Though his campaign long argued he was an electable candidate, voters worried that he was too far left to beat President Donald Trump. He promised to draw out a diverse coalition with a message that would excite new voters, and he made gains with Latino voters. But he struggled to connect with black voters and bring out the youth vote in the numbers that he needed. And though Biden is also in his seventies, Sanders, who is 78, suffered a heart attack in October that raised sharp questions about his health and nearly ended his campaign after it happened.
Fundamentally, voters did not appear to be ready for Sanders’ progressive agenda — at least not at the expense of choosing a candidate viewed as better positioned to win the election. Mark Longabaugh, who served as a senior adviser in Sanders’ 2016 race, told TIME that in retrospect, he believed Sanders had benefited from an anti-Clinton vote more than the campaign had realized at the time.
“In ‘16, he burst upon the scene as sort of this new fresh, insurgent face, and people who were looking for an alternative to the establishment did not see him as this radical, you know, socialist,” says Longabaugh. “What’s happened to Bernie, unfortunately for him… is he’s become a more radicalized figure than he was in 2016.”
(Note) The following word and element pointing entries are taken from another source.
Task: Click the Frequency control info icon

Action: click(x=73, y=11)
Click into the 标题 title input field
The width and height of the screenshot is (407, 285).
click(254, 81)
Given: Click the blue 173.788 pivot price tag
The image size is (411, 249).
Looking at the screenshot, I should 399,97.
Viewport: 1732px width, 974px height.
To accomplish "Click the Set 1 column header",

Born in Brooklyn, Sanders eventually wound up in Burlington, Vermont, where he was elected as mayor in 1981. He served in that position for four terms, and also served in the US House of Representatives for 16 years before being elected to his current position in the Senate in 2006. He is an Independent in Congress, despite running for President as a Democrat.
In the rarified atmosphere of Capitol Hill, he’s known for wearing plain suits from Kohl’s and walking briskly, rarely pausing to rub elbows with his colleagues. “If you have your birthday, I’m not going to call you up to congratulate you so you’ll love me and you’ll write nice things about me,” Sanders famously told the New York Times editorial board.
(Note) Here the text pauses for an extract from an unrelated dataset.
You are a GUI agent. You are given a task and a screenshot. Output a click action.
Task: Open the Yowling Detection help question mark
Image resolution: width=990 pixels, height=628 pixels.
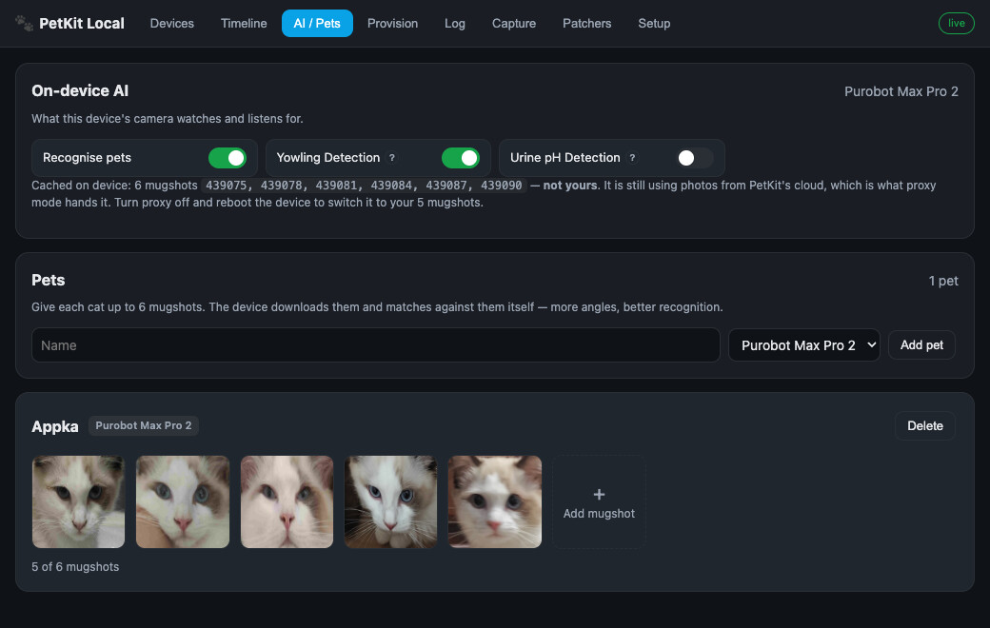(392, 158)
He rarely talks about himself. And while, at the encouragement of advisers, he worked on incorporating more of his own story in his campaign this cycle, his emphasis that his bid for the presidency was about the voters, not him, was central to how he operated on the campaign trail; “Not me, us,” was his campaign slogan. At its core, his message gave voters permission to be angry at the circumstances that have kept them down.
Sanders’ decision to exit the race all but guarantees that Biden, whose campaign picked up momentum after he won decisively in South Carolina and swept up much of the South on Super Tuesday, will be the nominee.
By leaving the race, Sanders is allowing the Democratic party — the very establishment he has long railed against — to focus on defeating Trump. Grappling with the onslaught of the pandemic, there was even less of an appetite among Democrats for a long, drawn-out primary battle as they focus on the crisis at hand.
“It’s critical that everyone who voted in a primary so far votes for the Democratic nominee in November,” says Jared Leopold, an independent Democratic strategist who worked on Washington Gov. Jay Inslee’s presidential campaign. “Democrats can’t afford to allow any question about whether people are going to vote in November.”
Sanders will continue to influence this election, with progressives in the party looking to him for cues. He will be in a position to pressure Biden like he did Clinton, and — thanks in no small part to the massive grassroots fundraising machine he was able to build — he will be in a position to continue broadcasting his message.
It will just not be from the White House, as he had hoped.